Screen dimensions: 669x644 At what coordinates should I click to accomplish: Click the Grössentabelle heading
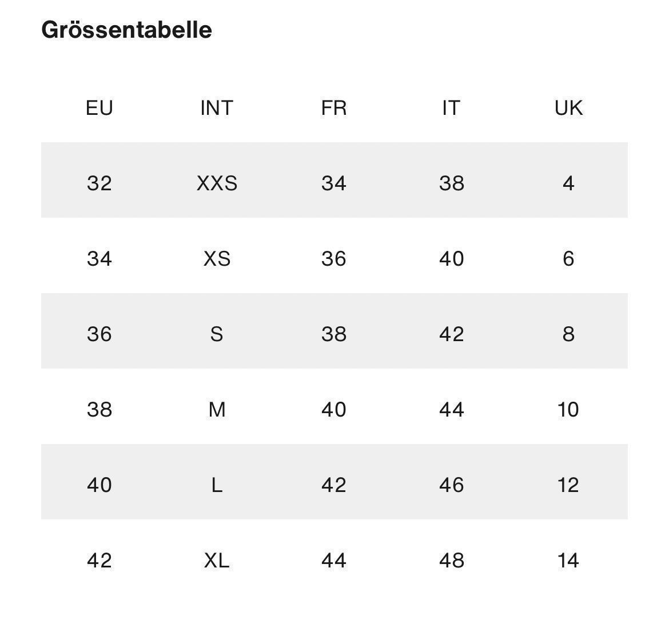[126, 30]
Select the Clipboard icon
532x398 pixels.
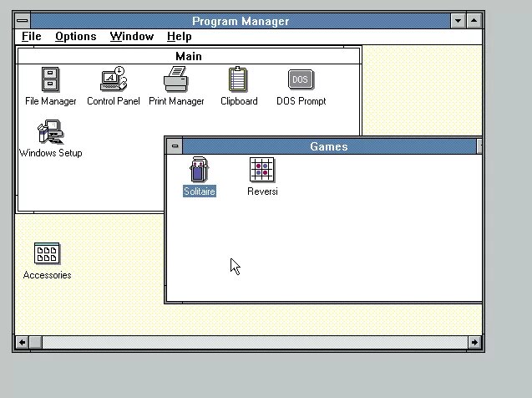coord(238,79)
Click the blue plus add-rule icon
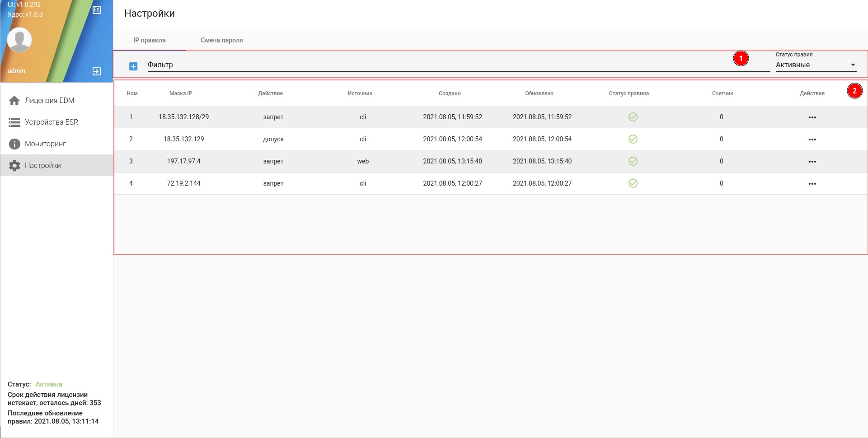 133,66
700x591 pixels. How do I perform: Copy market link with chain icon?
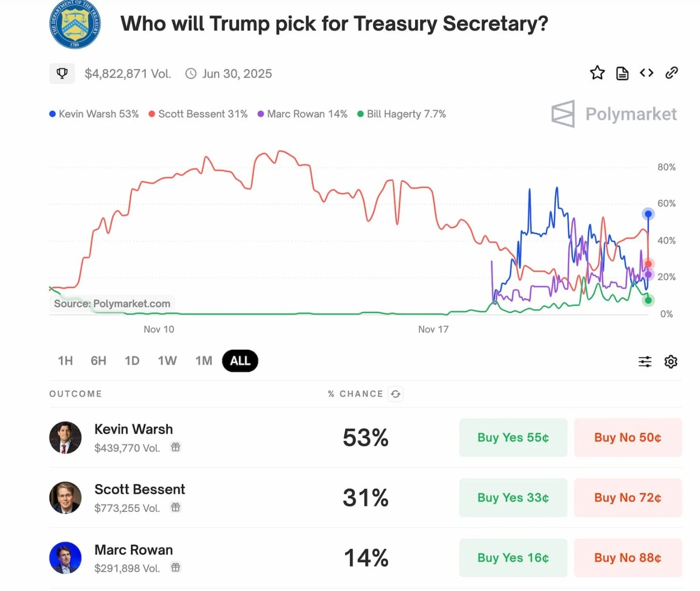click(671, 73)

---

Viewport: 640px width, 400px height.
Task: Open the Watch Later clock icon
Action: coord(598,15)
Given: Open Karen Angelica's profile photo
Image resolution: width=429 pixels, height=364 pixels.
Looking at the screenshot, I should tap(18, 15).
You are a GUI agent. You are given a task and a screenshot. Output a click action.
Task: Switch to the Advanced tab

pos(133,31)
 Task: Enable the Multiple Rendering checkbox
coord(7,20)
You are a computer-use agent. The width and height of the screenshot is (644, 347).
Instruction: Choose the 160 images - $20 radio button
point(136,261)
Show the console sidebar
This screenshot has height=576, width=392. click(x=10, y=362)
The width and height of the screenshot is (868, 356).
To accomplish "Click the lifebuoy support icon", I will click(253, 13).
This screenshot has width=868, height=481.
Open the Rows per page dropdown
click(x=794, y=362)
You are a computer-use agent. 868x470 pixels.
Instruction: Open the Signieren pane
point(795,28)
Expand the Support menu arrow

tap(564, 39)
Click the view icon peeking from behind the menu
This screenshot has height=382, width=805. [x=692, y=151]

---

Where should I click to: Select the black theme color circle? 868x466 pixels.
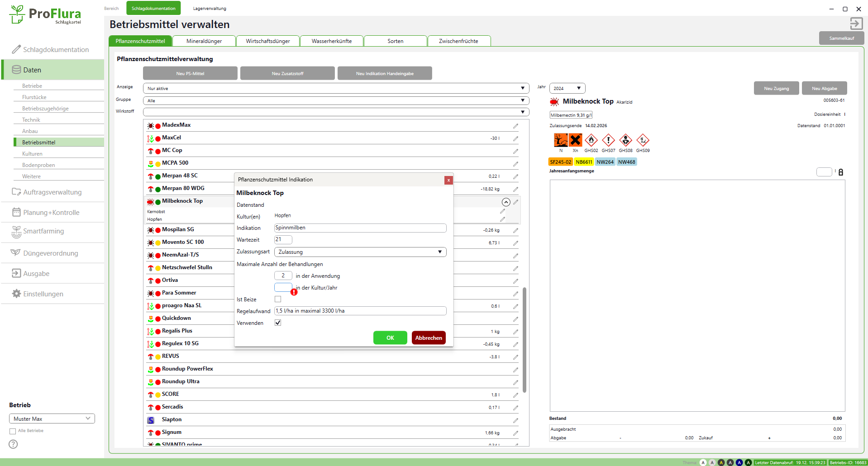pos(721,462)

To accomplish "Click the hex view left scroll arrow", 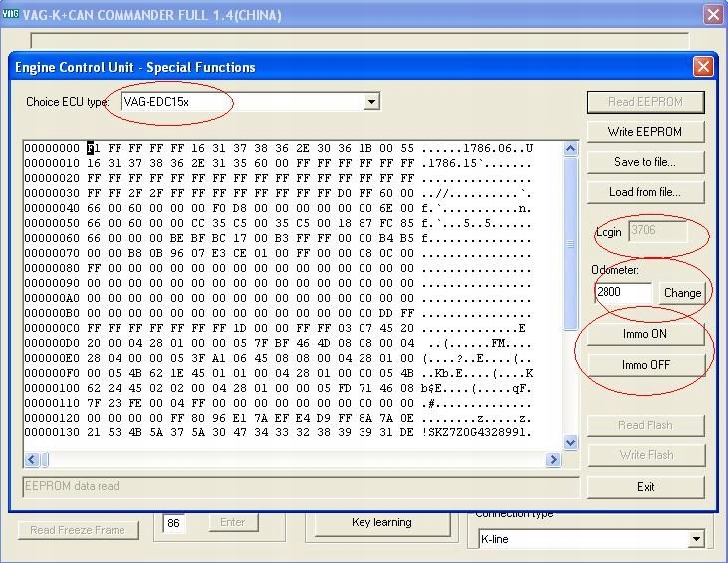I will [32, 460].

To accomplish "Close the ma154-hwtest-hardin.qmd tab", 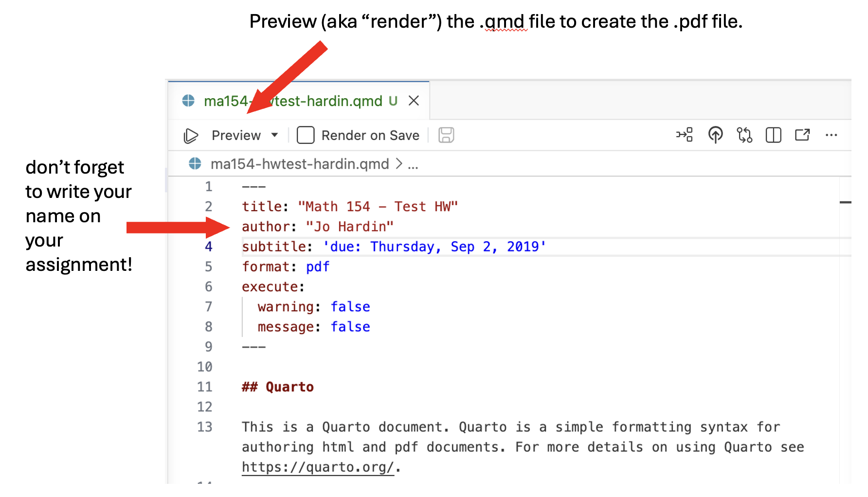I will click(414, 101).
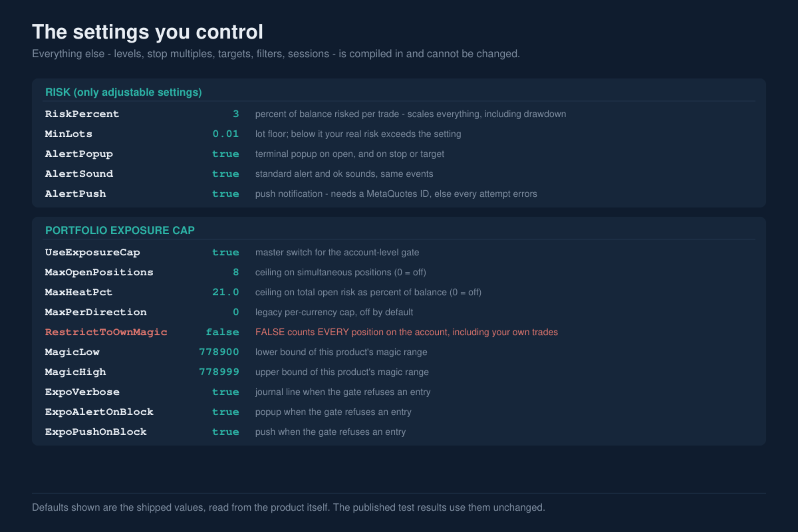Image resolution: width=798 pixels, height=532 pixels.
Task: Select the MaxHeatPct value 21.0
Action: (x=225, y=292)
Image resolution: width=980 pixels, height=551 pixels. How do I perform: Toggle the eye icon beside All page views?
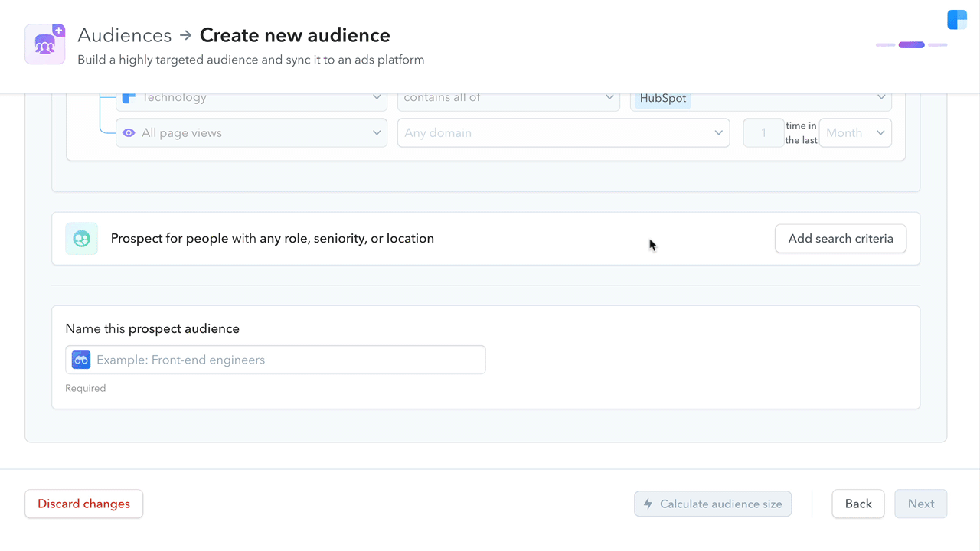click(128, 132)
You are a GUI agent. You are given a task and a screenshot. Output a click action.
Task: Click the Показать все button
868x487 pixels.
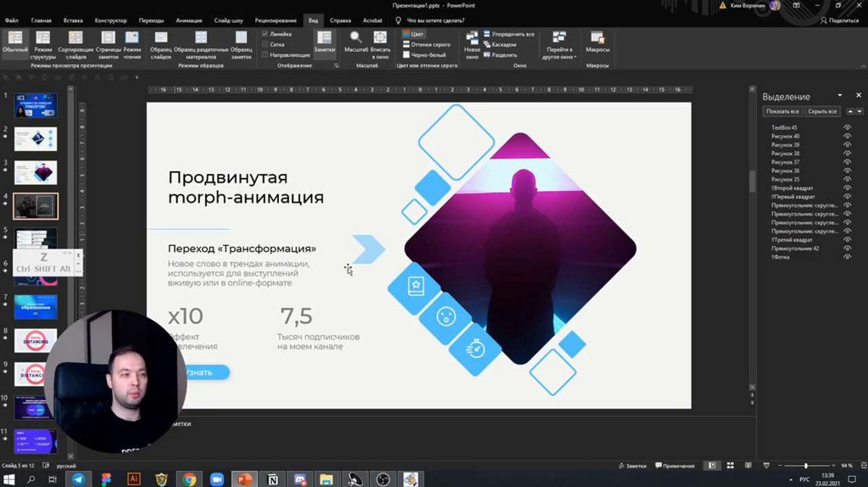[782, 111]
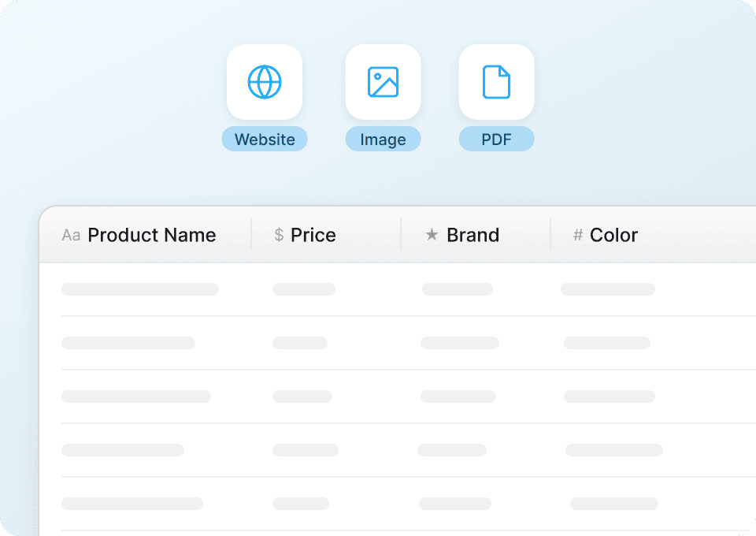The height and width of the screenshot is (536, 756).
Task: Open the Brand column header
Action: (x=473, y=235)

== Goal of the exercise ==
Take each line of the material that contains the word "agent" and list it.

== Response to this task ==
You are a GUI agent. You are given a task and a screenshot. Output a click action.
You are a computer-use agent. The width and height of the screenshot is (644, 347).
You are a computer-use agent. 868x470 pixels.
You are a GUI agent. You are given a task and a screenshot. Output a click action.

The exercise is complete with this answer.